Thursday, March 29, 2012

Moneyball: After All These Years In the Game, Do You Really Understand It?


There are moments in the recent film, Moneyball, that have the characters acting on something with total uncertainty, or at least without any logical steps. Billy Beane (played by Brad Pitt), the progressive general manager of the Oakland A's and Peter Brand (played by Jonah Hill) are changing the way their team functions off theoretical conclusions, ignoring the experience of the scouts who have been in the business for decades. There is a scene that brilliant exemplifies this. It is where Billy, Peter, and the other scouts are sitting at a table discussing how to rebuild after their three best players were bought up by teams with enormously larger budgets than Oakland. When the experienced scouts try to ask Billy what his reasoning is behind all of his arbitrary strategies, Billy points to Peter who states shyly and monotonously, "Because he gets on base." The scouts can't believe what is happening before their eyes. This is the central conflict within the film's plot, one that continues incessantly throughout, but this conflict transcends the plot into something much more human and universal. What is brilliant about this film is the way it subtly observes the way humans look at each other and communicate each other, the ways in which we try to figure each other out as well as how we figure ourselves out. Thus, this film transcends a conventional sports story and becomes an observation of human adaption through changing times.

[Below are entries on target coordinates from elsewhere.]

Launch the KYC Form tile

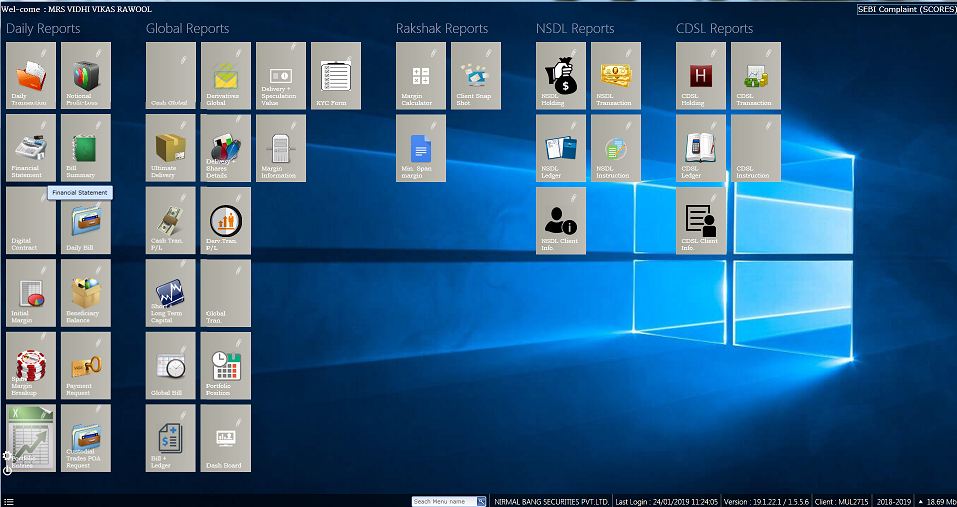[x=336, y=76]
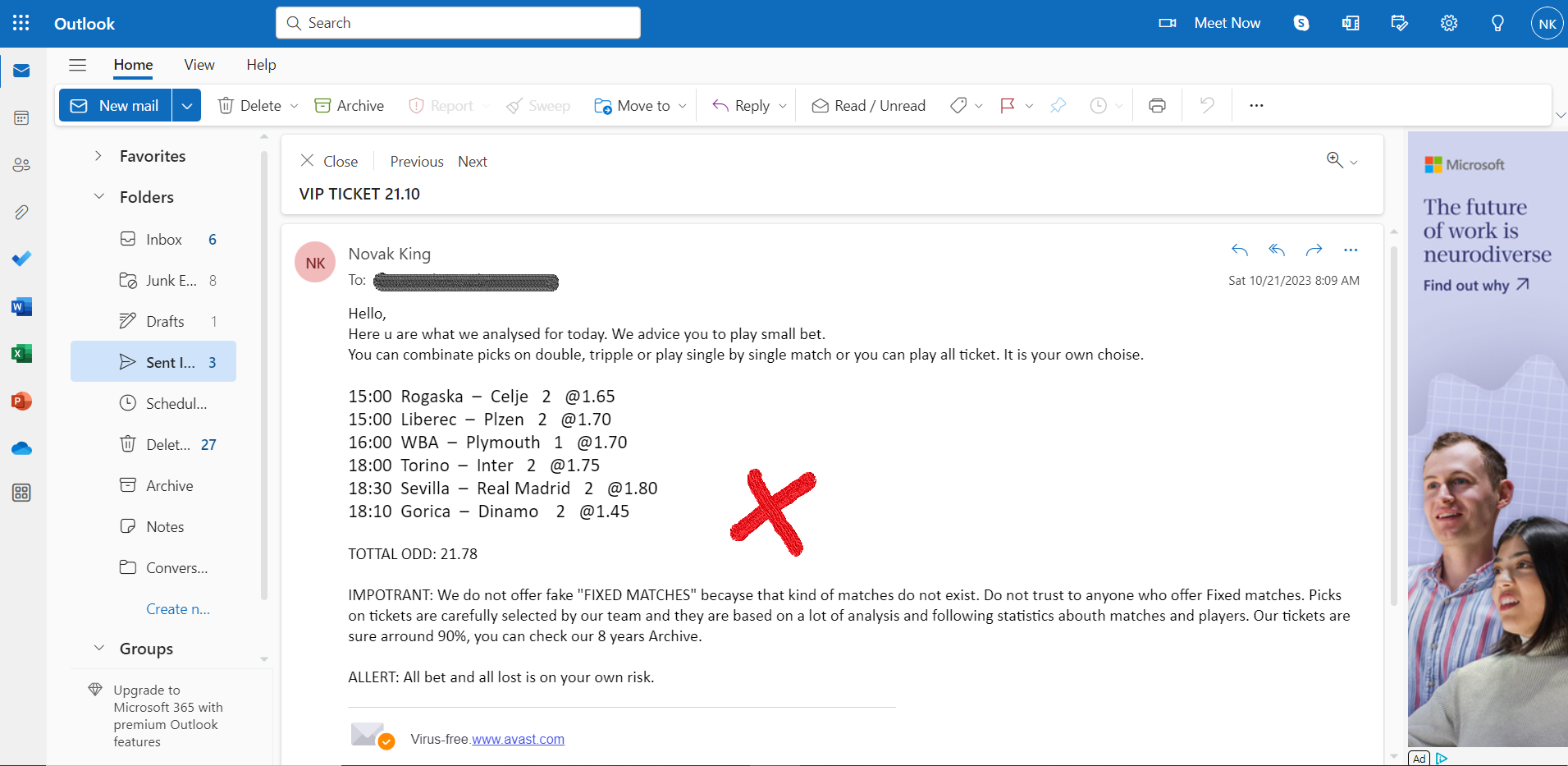Viewport: 1568px width, 766px height.
Task: Toggle the hamburger navigation pane button
Action: [x=78, y=65]
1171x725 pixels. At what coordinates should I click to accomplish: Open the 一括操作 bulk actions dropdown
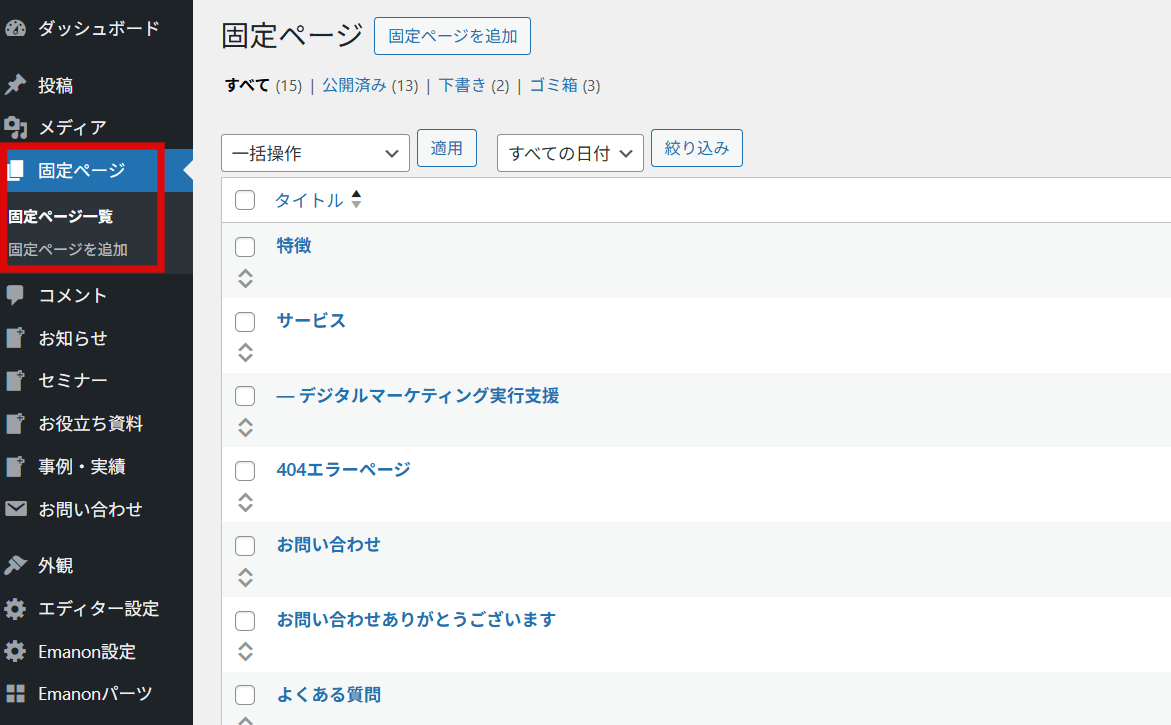point(315,153)

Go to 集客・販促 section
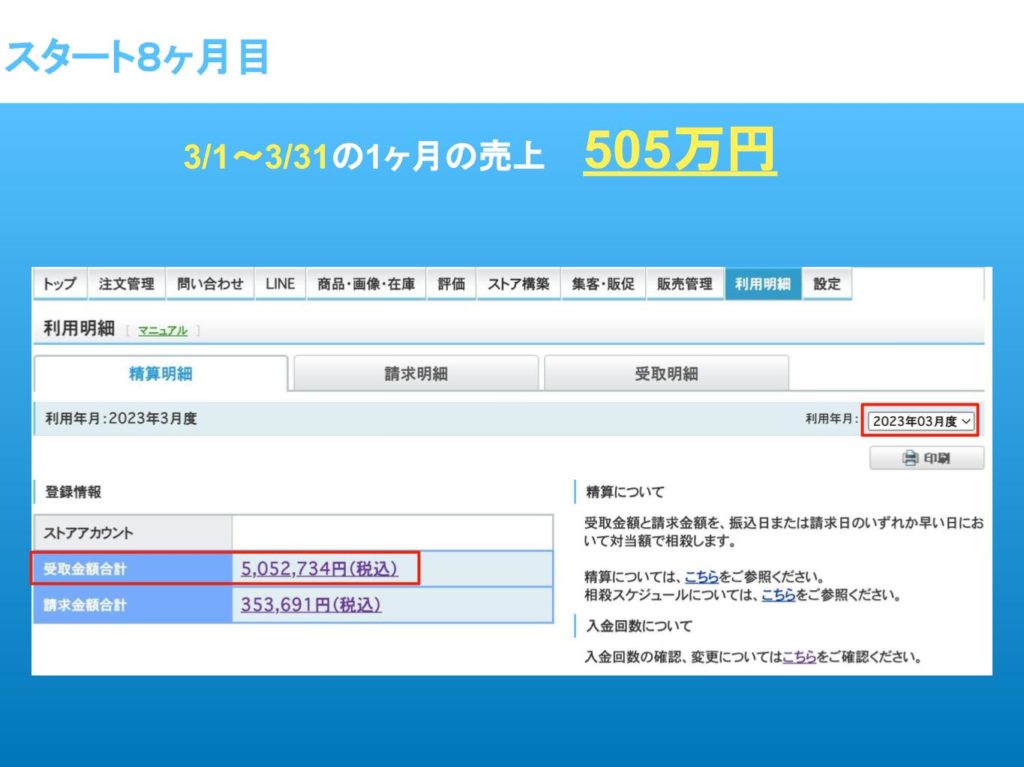(603, 284)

When I first watched Moneyball last October, I have to say my whole mind was unwaveringly focused on the film. I become emotional, but for more reasons than just the progression of the plot. This film intricately displays human interaction with honesty and intrigue. Though there are really two main players in the film, Pitt and Noah, their interactions with the other characters in the film are all very careful, and we see how their philosophy towards the game of baseball is reflected through their communication. In the end, their standpoint is anything but certain, meshing together the analytics and business of the trade with the emotional and intuitive qualities of its tradition. The pivotal scene that constructs the new philosophy Beane takes a hold of is when Peter Brand explains his observations on how certain players are under-utilized and others are overpaid; essentially, an economic way of spotting efficient players. The film marvelously explores the consequences of such a philosophy through explicit shots of the players Brand and Beane view and describe; there is a reduction of a wholly emotional quality that makes way for a more mechanistic approach.


Coupled with many of the bits and pieces of monologue of Peter Brand, we see that this philosophy strips much of the humanity of these players, "It's about getting things down to one number," he says. Now, I don't see them and the film doesn't see them as villains of any sort, not at all. As Beane explained, the Oakland A's need to find a way to compete with the teams with a substantially higher payroll. Forces out of their control cause them to shift perspective and mold a new outlook on America's pastime. Brand has figured out such a mathematical methodology of scouting players with maximum efficiency and minimum cost, something that does away with much of the intuition, or the 'gut feeling', that traditional scouts display when making an assessment on a player.

From this point on, the way Brand and especially Beane have to perceive these players runs according to this philosophy. This comes into full conflict with the manager, played so brilliantly by Phillip Seymour Hoffman. The manager sees Scott Hatteberg as a man who can't play first base; Beane sees efficiency. The players themselves have to adjust to this strange happening, Hetteberg had an injury to one of his nerves in his arm and cannot throw really at all but he must adapt to the chance that he may play and he was picked for a reason. Peter Brand continues to explain to Beane, "People are overlooked for a variety of biased reasons and perceived flaws: age, appearance, and personality."

This philosophy also comes into conflict with Beane's daughter, who seems to always put each and every situation of Beane's into a simplistic and general perspective, causing her father to reflect on what is transpiring in the game that he loves. Moneyball works so well with these functions because of the truthful interactions between the characters which would, thus, set apart the function of Beane and Brand viewing players through the lens of mathematical description.


The film does not end on a definitive moment or event, or even feeling. It is during a reflection of change. Beane gets offered to run the Red Sox and his decision is not made when the film ends (he stays in Oakland). The Red Sox want to change with the Oakland A's, and from then on is all history; we are left to contemplate the change that has effected not only the game of baseball but how we look at other people. There is much to be said about how this film, along with The Social Network and Up in the Air, seem to visualize and observe they way in which in this day in age people view and interact with each other. It is a way in which we seem to look upon others from a distance, even if physically we are close. Or, it is how we seem to value a whole new set of qualities and expectations within each of us. In fact, all these films end with a glimpse of this change and a reflection upon it. With Billy Beane, we see his passion shift within his own mind. For the duration of the film I marveled at Pitt's ability to mirror such reflection and show us what it is like to fuel such human change. The final piece of dialogue between Beane and Brand may establish the ideal mindset they carry at the end of the film, but there is no denying the transformation they started, one that embodies us all in such times as these.